The level of insight in this book is so penetrating that it includes among the problems -- of organic function, psychological blocks, bad habits or whatever -- THIS blazing phenomenon:  TEACHER-DISABLED STUDENTS.  The student who has been taught something just plain wrong, been forced to use only one strategy that doesn’t work for them, has never been given basic information, or has been intimidated out of the self-confidence that makes learning possible.  A GOOD TEACHER IS AN ENABLER.  Some tests that need to be done are for sight, hearing, and various interfering disabilities or diseases.  I’m emotional about this, since I was very near-sighted for years before an alert teacher saw the obvious.  I know the frustration of it both in the classroom and on the playground where eye-hand coordination is the point of many games.  No one wanted me on their team.

COMMUNITY MUST ALSO BE AN ENABLER.  My embarrassed parents got me to the eye doctor and bought me glasses.  Some parents do not have the ability to do this or will not take the obligation seriously.  If the community wants to educate its youngsters, they must address that gap.  There is no use in insisting that students do something they physically can NOT do.  I would add to this list TEACHER-DISABLING-ADMINISTRATION who insist on making teachers do things that don’t work or prevent them from having time and resources to do their job.

But the community also has a lot to do with students WANTING to learn, valuing it, and having the time, nutrition, materials, sleep, emotional stability, and all the other things.  There are many subtle ways to tell kids they aren’t worth any of that.  

But back to reading.  The phrase “special needs” has come to mean some kind of inability, deficit, or stupidity, which is a shame since obviously every human being has special needs because we are each unique.  This little book is lists of strategies to explore until one of them works, plus encouragement to invent some new strategies.  The closest to this attitude that I’ve run across in the past was remedial speech coaching where the student sits across the table from the coach and works at forming sounds.  R’s and S’s are particularly hard to form, as well as sounds made in the back of the mouth, like K.  In fact, English has dropped out many of those sounds and now Blackfeet does the same, so that it doesn’t sound the same as it used to fifty years ago when I first came.  But a child must master the sounds closely enough to communicate.  The coach devises games to keep the child focused and motivated.  But they are ONE-on-ONE, not ONE-on-THIRTY-FIVE.
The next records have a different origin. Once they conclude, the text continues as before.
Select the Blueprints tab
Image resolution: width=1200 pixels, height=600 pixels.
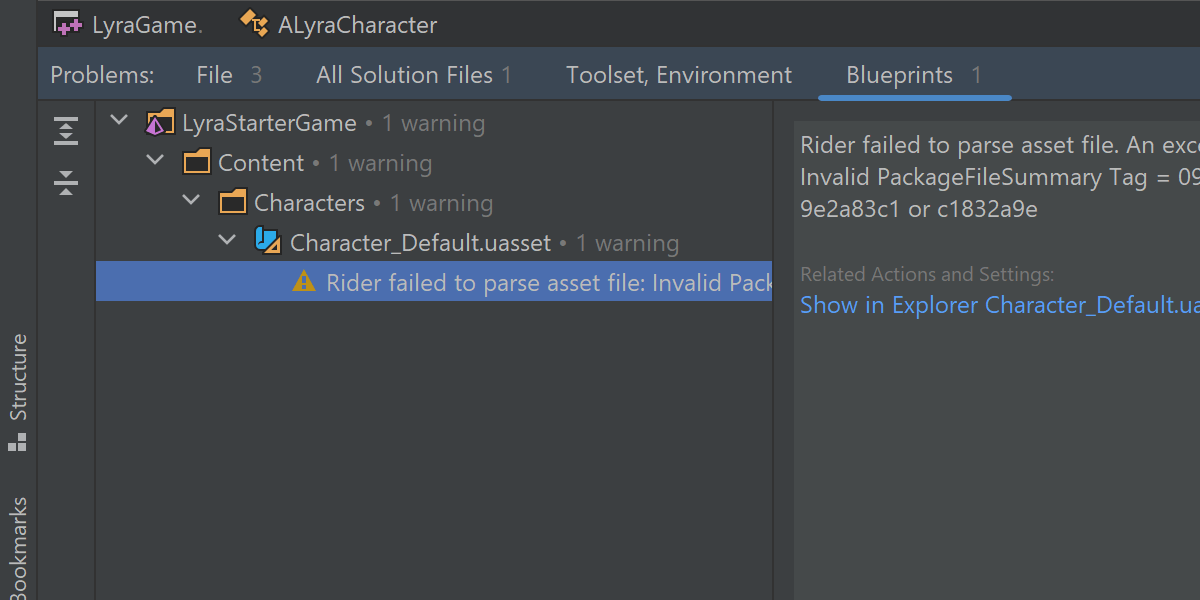point(913,75)
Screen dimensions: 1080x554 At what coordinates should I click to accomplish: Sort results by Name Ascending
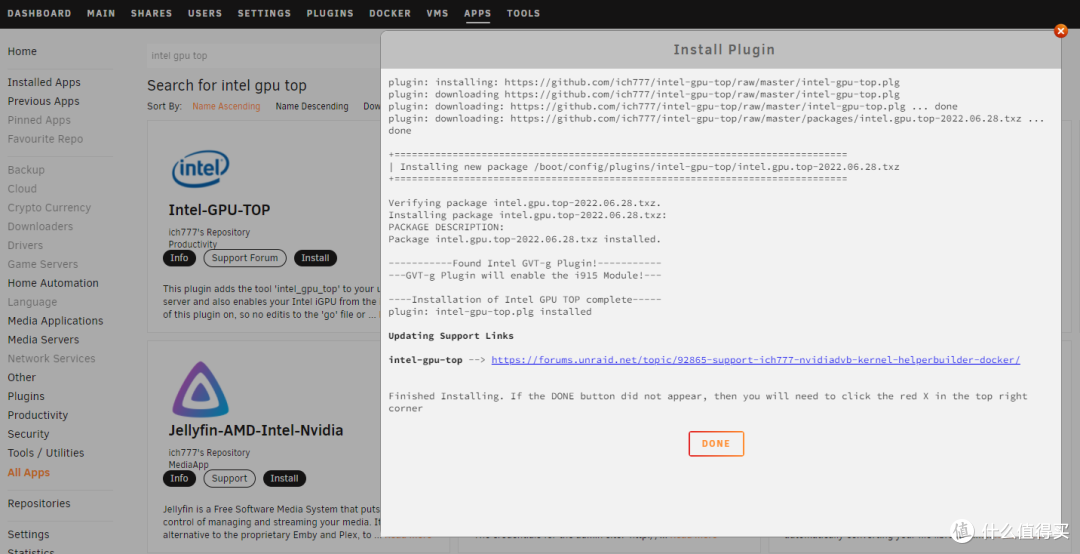tap(226, 106)
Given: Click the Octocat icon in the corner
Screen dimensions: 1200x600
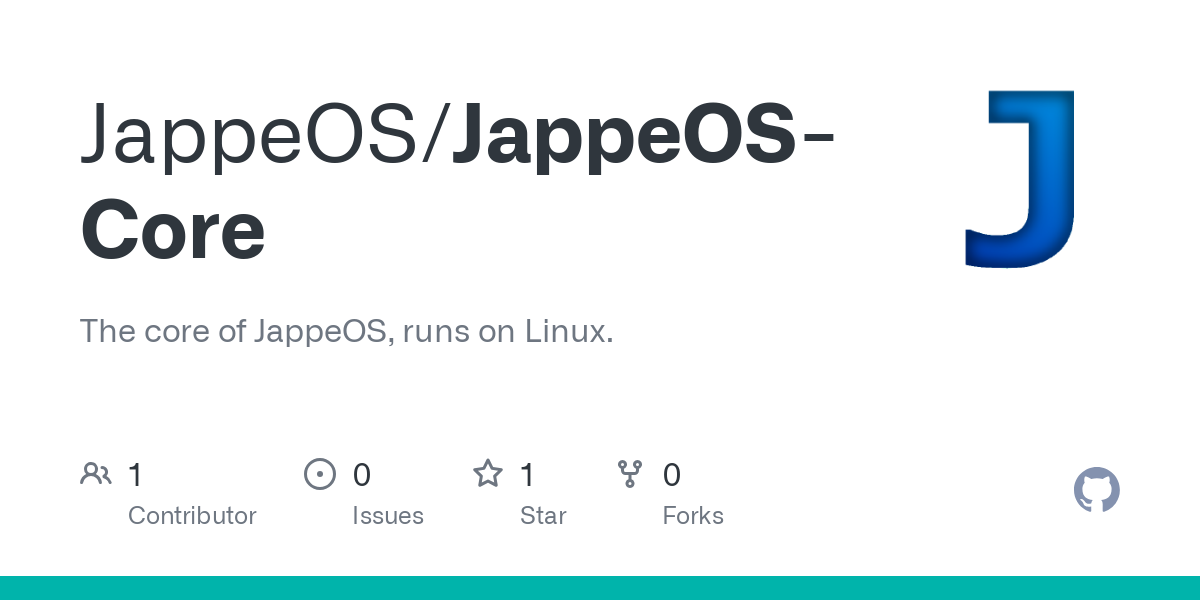Looking at the screenshot, I should [1096, 490].
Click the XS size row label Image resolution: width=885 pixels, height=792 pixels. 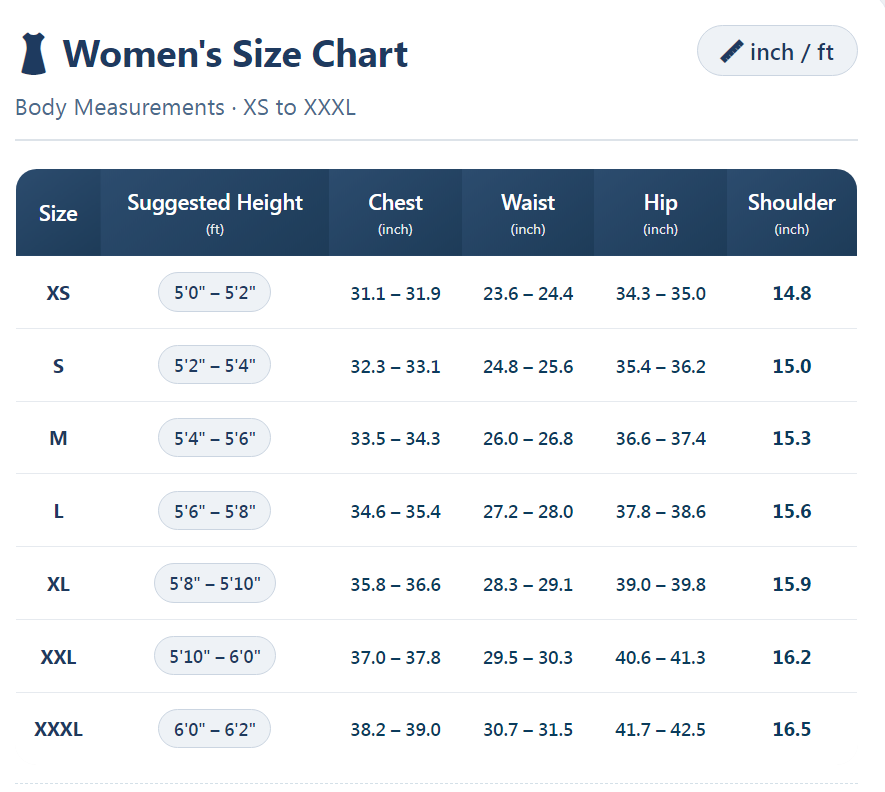pos(58,293)
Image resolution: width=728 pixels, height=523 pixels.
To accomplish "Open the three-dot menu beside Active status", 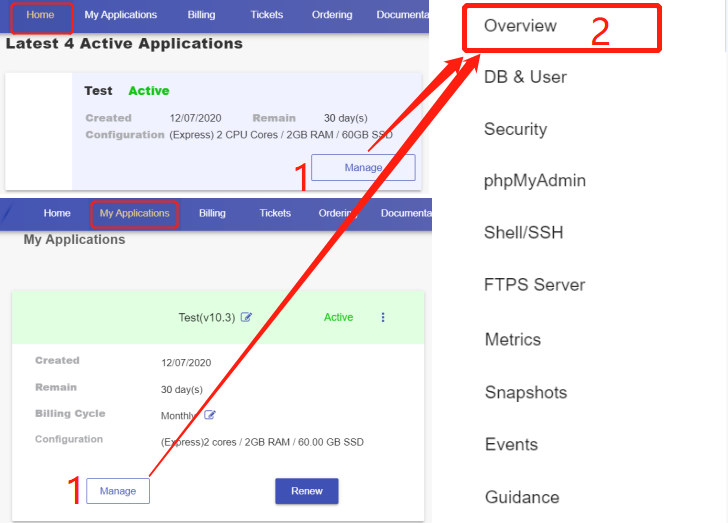I will point(382,318).
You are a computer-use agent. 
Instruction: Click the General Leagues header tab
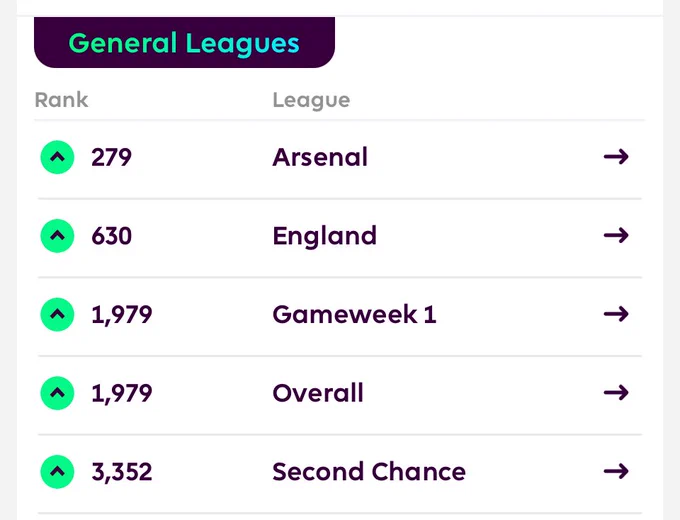click(x=184, y=43)
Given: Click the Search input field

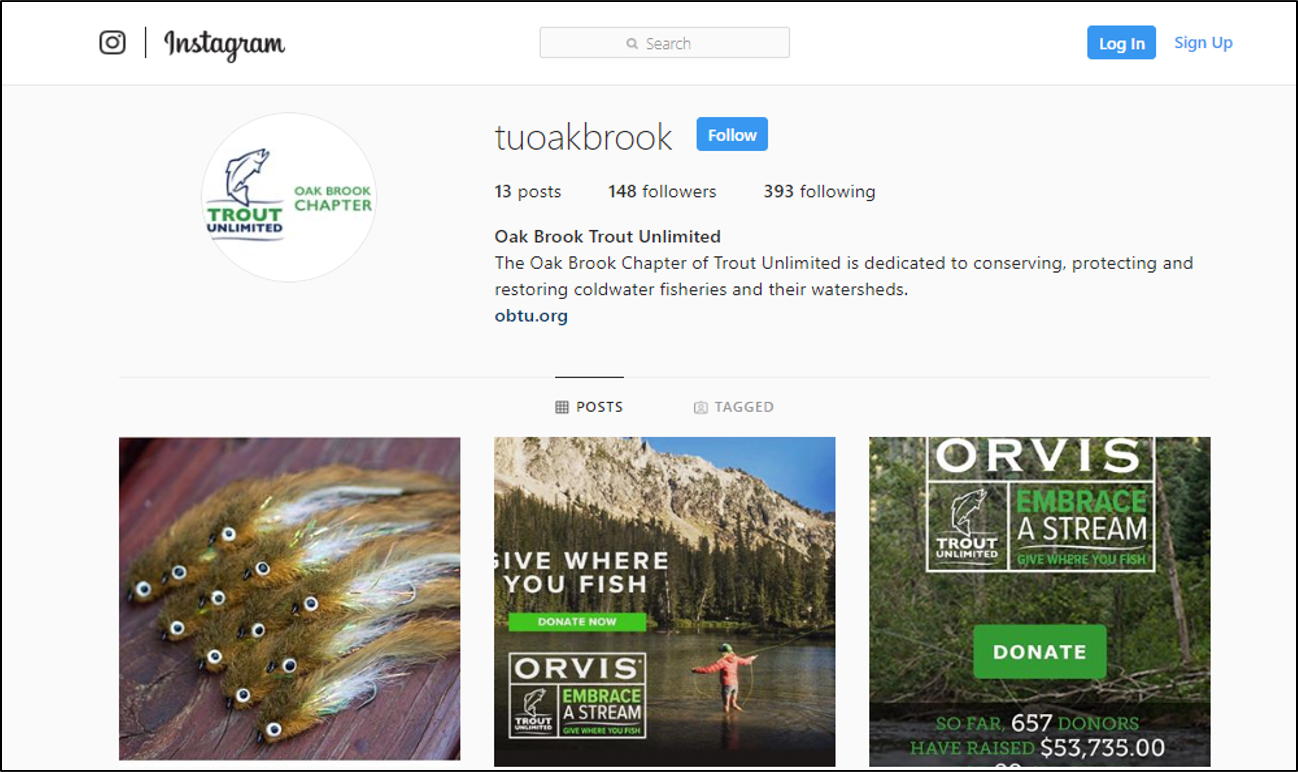Looking at the screenshot, I should [x=664, y=43].
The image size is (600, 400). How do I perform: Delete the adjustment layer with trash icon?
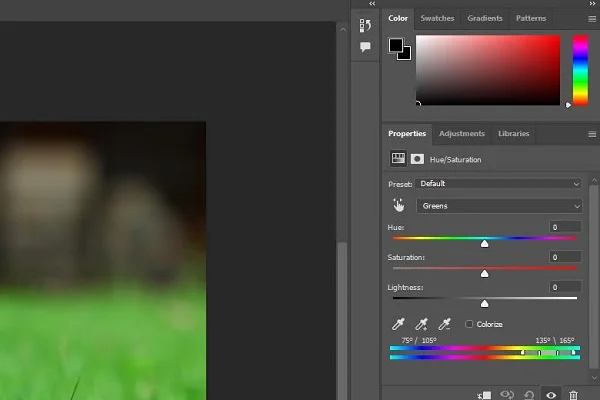573,394

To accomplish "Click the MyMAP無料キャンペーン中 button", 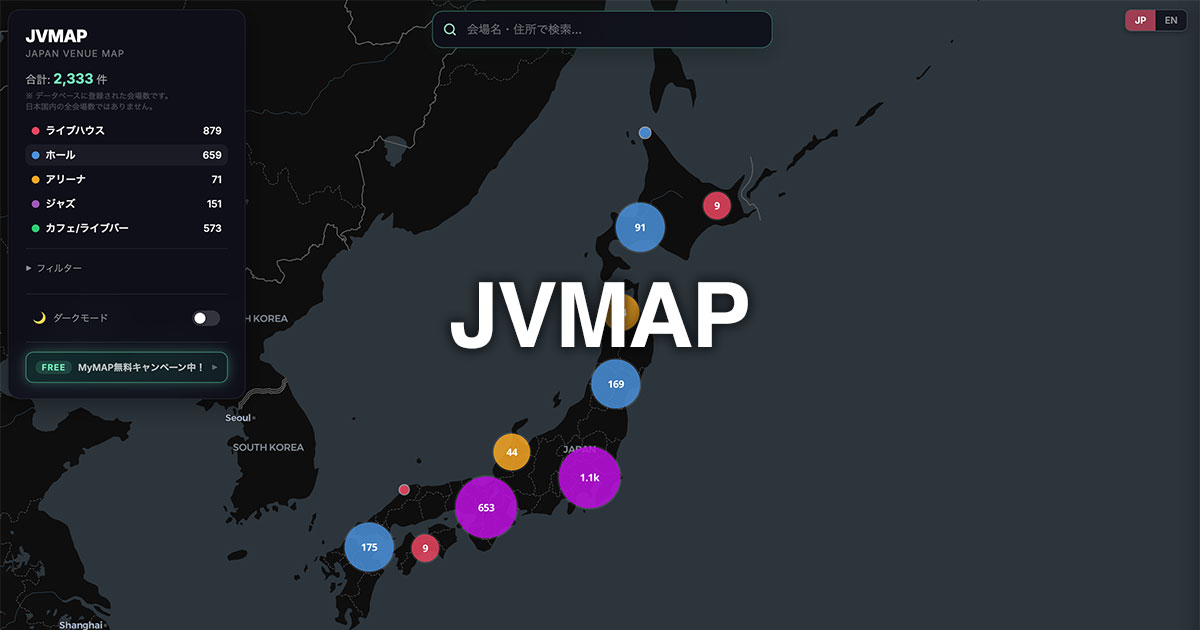I will [x=126, y=367].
This book includes as “special” those kids who learn quickly and easily.  We call them “gifted” as though someone bought them something and installed it in them.  This is baloney.  Gifted kids have simply found better ways and done them enough to get good at it.  They grew the neurons and connections the same as anyone else. 

This provocative article explains why results for teaching math are so much easier to raise than results for teaching reading.  Math, esp. at the lower levels, is demonstrable, concrete, unchanging, and motivated by getting and spending money.  Immigrants and small-town folks find their niche in bookkeeping and cashiering.  Language skills, esp. those concerned with reading and writing, are far more dependent on social knowledge: stories, personality, culture -- not just the community culture but also the culture of the family.   Language skills can develop later in life but if there is no motivation, no access to books, and no example, it won’t.  Surprisingly, help has arrived not from television but from computers -- not from computers with keyboards, but from tablets that even little hands can hold and operate.  Many teaching games are showing up, something like the “speak and spell” toys we know.  Little fingers trace letters; pointing to a word will say it; eye/ear associations grow easily.  The stories are told, the motivations are explained, and those skills make it possible to expand horizons with confidence -- even joy.